I cried as I drove out of Alpine, Texas, nestled in the high desert of the Glass and Davis Mountains. I knew I would. Now I lay me down to sleep, I pray the Lord my soul to keep, If I die before I wake, feed Jake…he’s a good old dog played on the radio as vast vistas, burned by wildfires, spread out on either side of me. I was driving back to real life….what’s happening with my book, will the rosebush live, what are they doing about the debt crisis….
I came into Alpine on my broom…..part Nanny Mcphee, part tattered good fairy whose tutu is too tight, part secret wild-eyed, owl-faced shaman woman with sharp talons. There were 17 small eggs in the nest that was my class this time. All had cracked open their shells. A few nestlings were out, peeping, ready for food, ready to fly. But as always, too many had crawled back in their broken shells in discouragement, and some were already trying to peck themselves to death. I say, in the come-on of the class, that it’s about novel basics, some craft and technique you need to know. But I throw in one line, about wounded or stalled writers…that it will good for them, too. I know about being a wounded and stalled writer and am on a rescue mission.
My real work is to make them feel safe. My real work is to get them to spread their wings. My real work is to get them to believe in themselves again. I start by sitting on the nest and just warming things up. They break into small groups and start to know one another in an easy way that grows really large as they share, only with each other, the fast bits of writing they’re doing. I assign the writing in fast bits because they don’t have time to argue themselves out of it, and they’re always too polite to refuse to write at all. I eye-dropper facts and technique into their mouths just so they won’t leave and the really tough ones will shut up for awhile.

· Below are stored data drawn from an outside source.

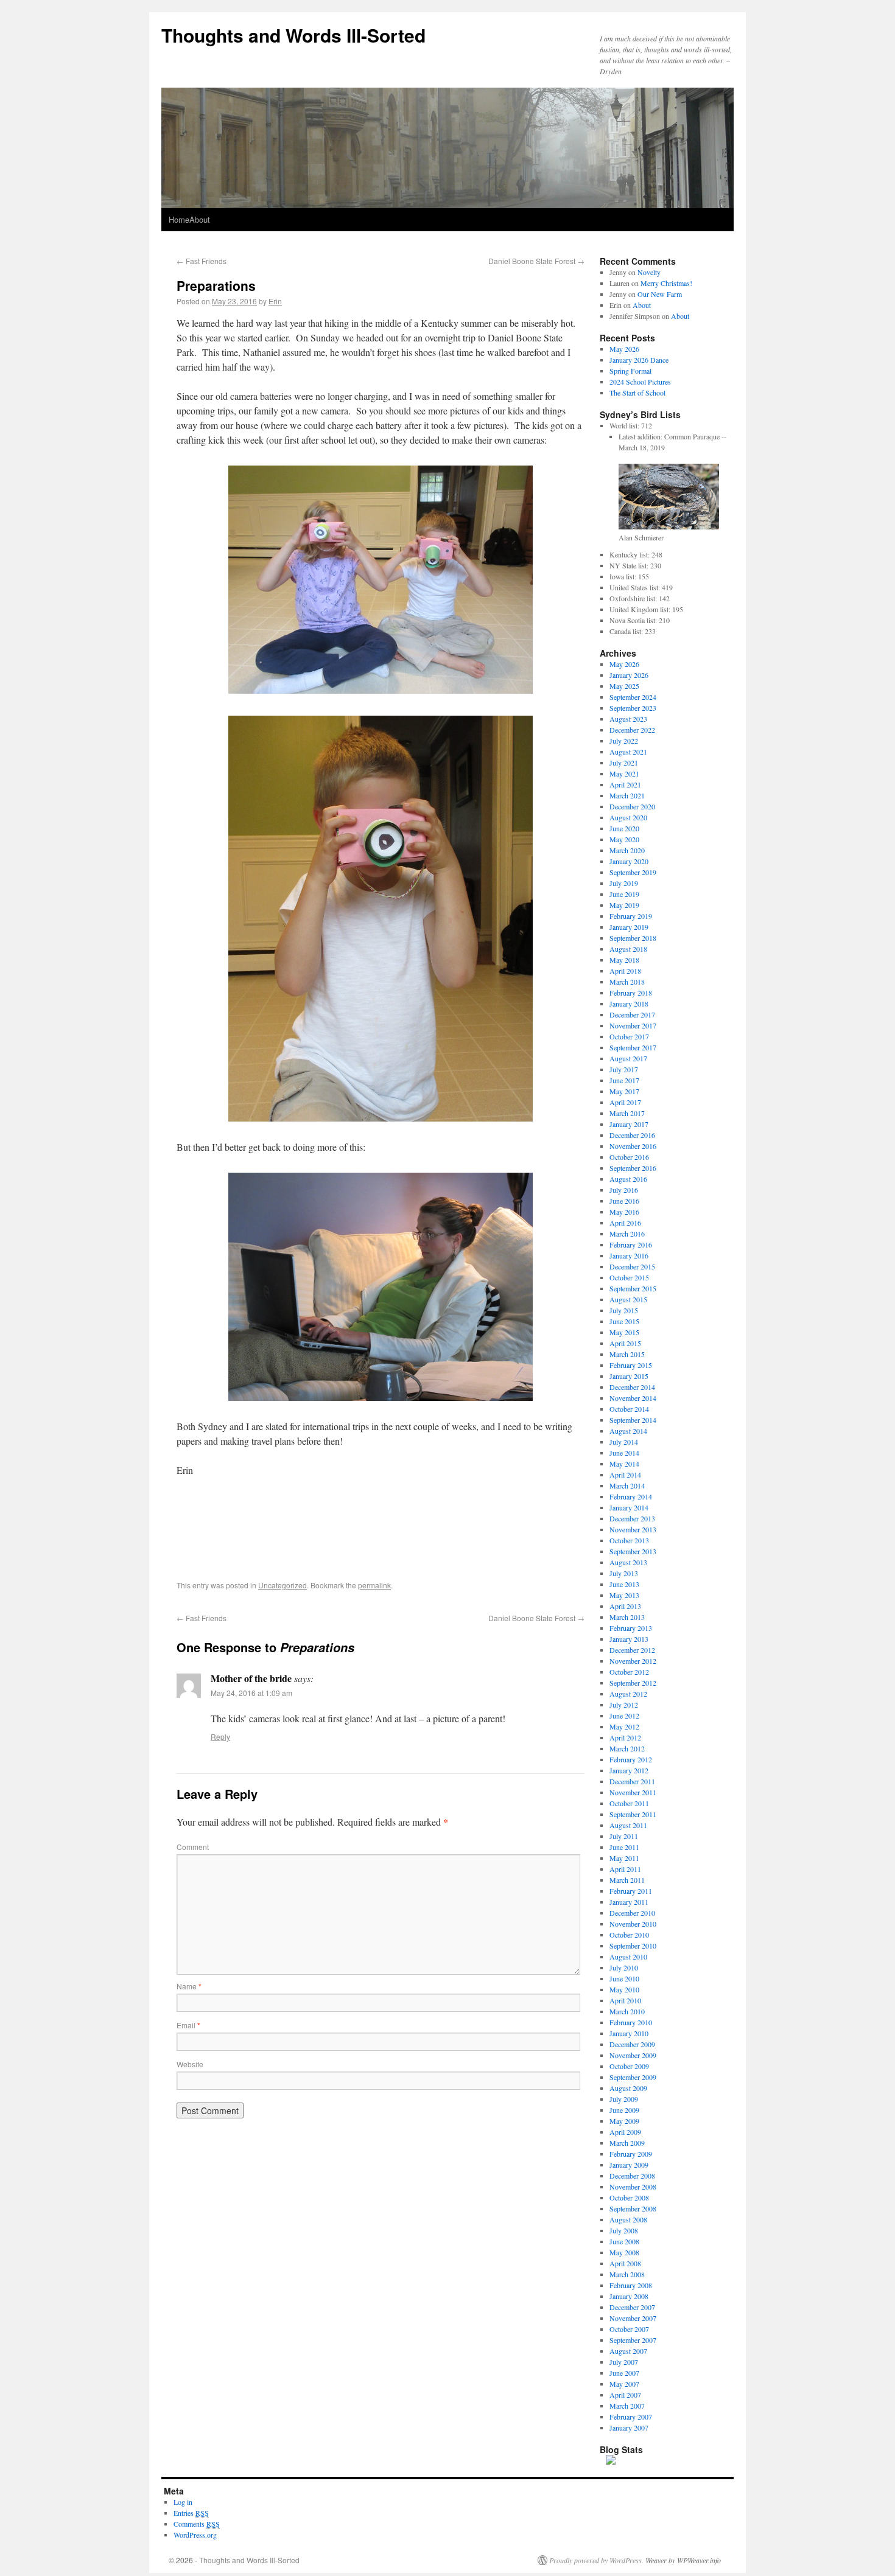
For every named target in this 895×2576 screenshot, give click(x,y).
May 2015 (624, 1332)
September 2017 (632, 1047)
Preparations (216, 285)
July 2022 (623, 740)
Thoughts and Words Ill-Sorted (293, 35)
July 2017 (623, 1069)
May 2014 (624, 1463)
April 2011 (625, 1869)
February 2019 (630, 916)
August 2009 (628, 2088)
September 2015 (632, 1288)
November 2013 (632, 1529)
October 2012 (629, 1672)
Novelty (649, 272)
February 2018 (630, 992)
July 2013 (623, 1573)
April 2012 (625, 1737)
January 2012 (628, 1770)
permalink (374, 1585)
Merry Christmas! (666, 283)
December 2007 (632, 2307)
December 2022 (632, 730)
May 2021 (624, 773)
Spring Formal (630, 370)
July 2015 (623, 1310)
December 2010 (632, 1913)
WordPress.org (195, 2534)
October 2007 (629, 2329)
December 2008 (632, 2175)
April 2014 (625, 1474)
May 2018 (624, 960)
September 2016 (632, 1168)
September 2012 (632, 1683)
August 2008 (628, 2219)
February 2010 (630, 2022)
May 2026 (624, 349)
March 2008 (627, 2274)
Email (188, 2025)
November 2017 (632, 1025)
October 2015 (629, 1277)
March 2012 (627, 1748)
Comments (197, 2524)
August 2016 (628, 1179)
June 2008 (624, 2241)
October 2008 (629, 2197)
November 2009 (632, 2055)
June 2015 (624, 1321)
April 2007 (625, 2395)
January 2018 (628, 1003)
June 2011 (624, 1847)
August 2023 (628, 719)
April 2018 (625, 971)
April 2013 (625, 1606)
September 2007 (632, 2340)
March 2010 (627, 2011)
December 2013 (632, 1518)
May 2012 (624, 1726)
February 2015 (630, 1365)
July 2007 (623, 2362)
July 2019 (623, 883)
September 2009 (632, 2077)
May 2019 (624, 905)
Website (190, 2064)
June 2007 (624, 2373)
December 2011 (632, 1781)
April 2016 (625, 1222)
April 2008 (625, 2263)
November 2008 (632, 2186)
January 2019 (628, 927)
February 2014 (630, 1496)
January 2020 (628, 861)
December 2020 (632, 806)
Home (179, 219)
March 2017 (627, 1113)
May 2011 (624, 1858)
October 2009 (629, 2066)
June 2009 (624, 2110)
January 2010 (628, 2033)
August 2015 (628, 1299)
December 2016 (632, 1135)
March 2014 (627, 1485)
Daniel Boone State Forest (536, 261)
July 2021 (623, 762)
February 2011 (630, 1891)
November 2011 (632, 1792)
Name (189, 1986)
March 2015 (627, 1354)
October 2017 (629, 1036)
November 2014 (632, 1398)
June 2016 (624, 1201)
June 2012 (624, 1715)
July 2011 (623, 1836)
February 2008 (630, 2285)
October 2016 (629, 1157)
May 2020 (624, 839)
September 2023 (632, 708)
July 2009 (623, 2099)
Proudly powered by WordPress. (596, 2560)
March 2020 (627, 850)
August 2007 (628, 2351)
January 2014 (628, 1507)
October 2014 (629, 1409)
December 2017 (632, 1014)
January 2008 (628, 2296)
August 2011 (628, 1825)
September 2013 (632, 1551)
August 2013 (628, 1562)
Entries (191, 2513)
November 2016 (632, 1146)
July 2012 (623, 1704)
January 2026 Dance (639, 360)
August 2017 (628, 1058)
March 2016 (627, 1233)
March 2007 (627, 2405)
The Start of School (637, 392)
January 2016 (628, 1255)
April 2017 (625, 1102)
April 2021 (625, 784)
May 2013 (624, 1595)
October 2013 (629, 1540)
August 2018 (628, 949)
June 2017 (624, 1080)
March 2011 (627, 1880)
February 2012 (630, 1759)
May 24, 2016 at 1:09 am (251, 1693)
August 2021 (628, 751)
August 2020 (628, 817)
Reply (220, 1736)
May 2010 (624, 1989)
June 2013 (624, 1584)
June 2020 (624, 828)
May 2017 (624, 1091)
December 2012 (632, 1650)
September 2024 (632, 697)
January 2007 (628, 2427)
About (199, 219)
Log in (183, 2502)
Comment (193, 1846)
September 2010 (632, 1945)
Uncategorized (282, 1585)
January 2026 (628, 675)
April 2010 (625, 2000)
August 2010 (628, 1956)
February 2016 (630, 1244)
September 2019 (632, 872)
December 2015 (632, 1266)
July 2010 (623, 1967)
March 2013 (627, 1617)
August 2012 (628, 1693)
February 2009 (630, 2154)
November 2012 (632, 1661)
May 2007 (624, 2384)
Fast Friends (201, 261)
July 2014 (623, 1442)
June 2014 (624, 1452)
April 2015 (625, 1343)
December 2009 (632, 2044)
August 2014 (628, 1431)
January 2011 (628, 1902)
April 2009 (625, 2132)
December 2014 (632, 1387)
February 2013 (630, 1628)
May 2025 (624, 686)
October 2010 (629, 1934)
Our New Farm (659, 294)
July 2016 (623, 1190)
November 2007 (632, 2318)
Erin (275, 301)
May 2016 (624, 1211)
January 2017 (628, 1124)
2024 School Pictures (640, 381)
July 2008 (623, 2230)
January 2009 (628, 2164)
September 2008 (632, 2208)
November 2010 (632, 1924)
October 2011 (629, 1803)
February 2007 (630, 2416)
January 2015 (628, 1376)
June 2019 (624, 894)
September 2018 (632, 938)
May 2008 (624, 2252)
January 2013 (628, 1639)
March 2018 (627, 981)
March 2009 (627, 2143)
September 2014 (632, 1420)
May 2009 (624, 2121)
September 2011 (632, 1814)
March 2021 (627, 795)
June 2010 (624, 1978)
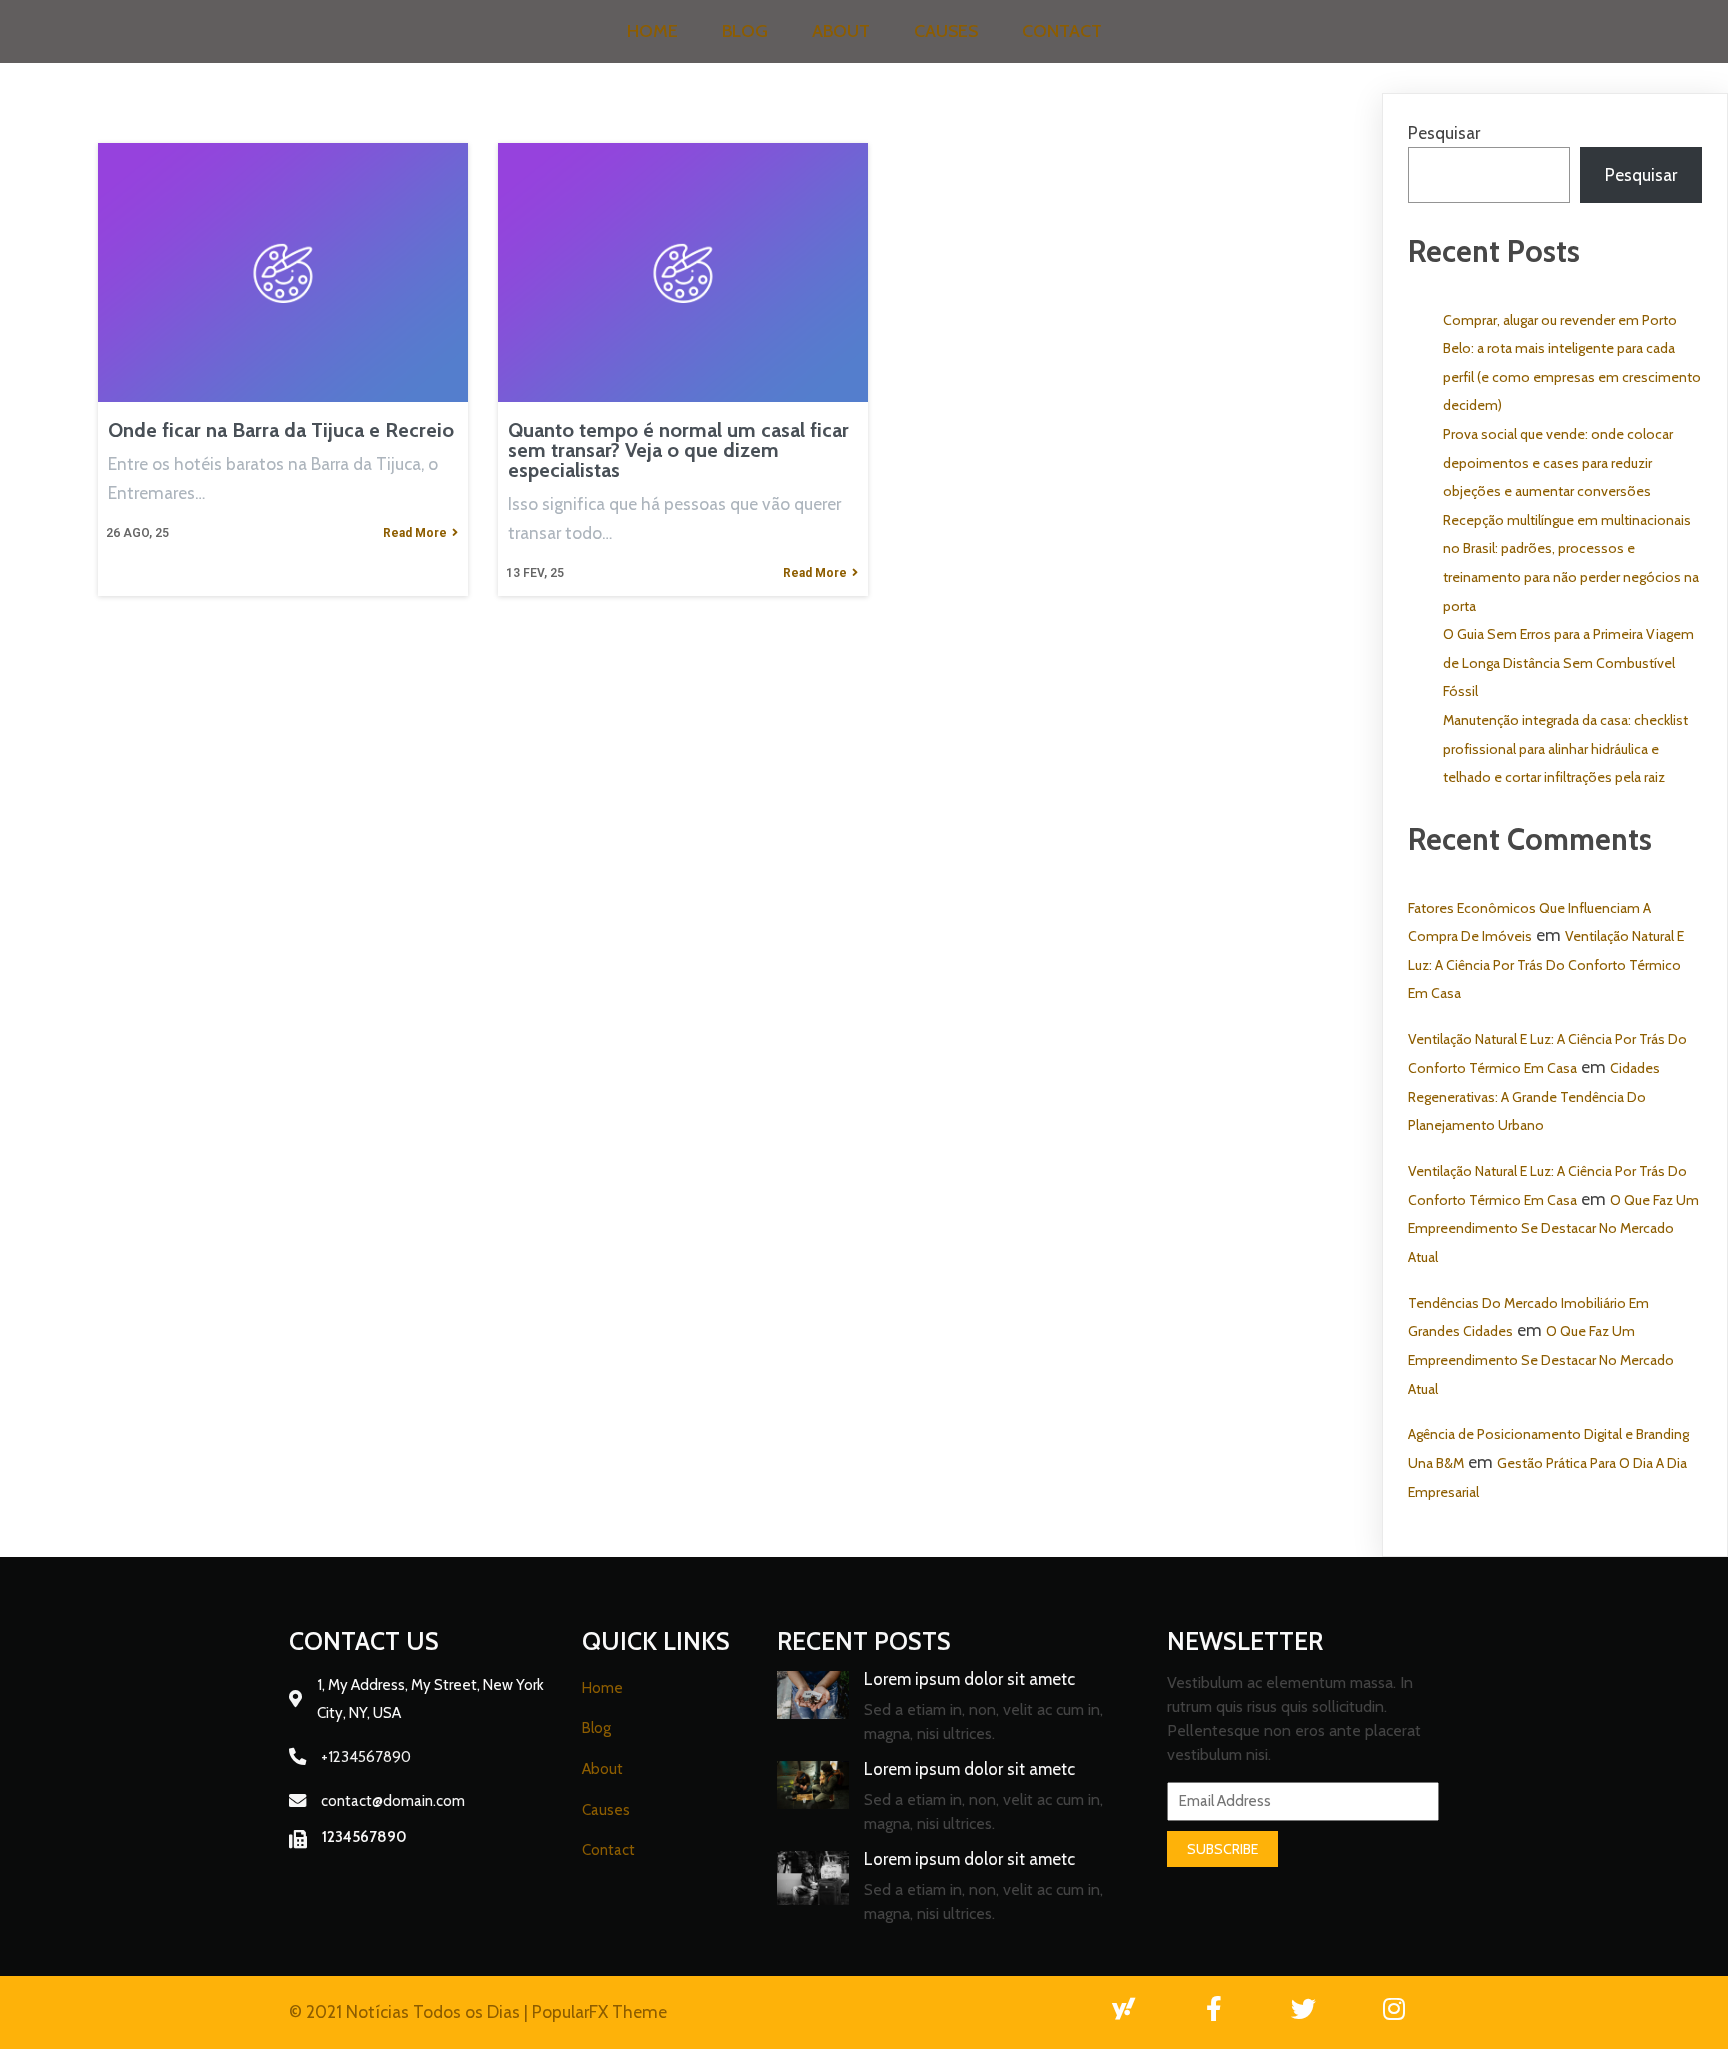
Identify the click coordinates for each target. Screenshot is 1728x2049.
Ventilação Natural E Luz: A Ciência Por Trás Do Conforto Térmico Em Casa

By midweek, some are flying around the room. I send them on a walkabout, out of class, to stretch and dream and play with creativity and writing. They’re beginning to share with the whole class. There is a lot of laughter. There is awed respect. There is no denying their gifts. They are hearing them. By Thursday, some of them are willing to read at the student open mic. Those who aren’t reading are there to cheer classmates on. Pin feathers are on all of them. Some of them are chirping, preening, clearly too confined by the classroom. They’re ready to be out soaring wind currents in their own skies.
Friday, it’s over. I stand before them, tugging my tutu, some of my owl feathers molting, and we do our last bit of business, which is to say goodbye to one another and to be reminded that we are writers whether we get published or not and to honor that need to write in each of us. One by one, I watch them fly away. My heart always hurts. While they’ve been doing character sketches from all that is around them, I’ve been doing character sketches on them, and I love them, each and every one of them, their protests and fussiness and impertinent questions….but mostly their trust. I love what they created during the week.
So I pack away my broom and medicine balls and moth-eaten tutu to drive home, listening to laying me down to sleep and feeding Jake. They must remember to feed themselves, I think. But they’ve learned that. Time to move on. I’ve got a rosebush to water.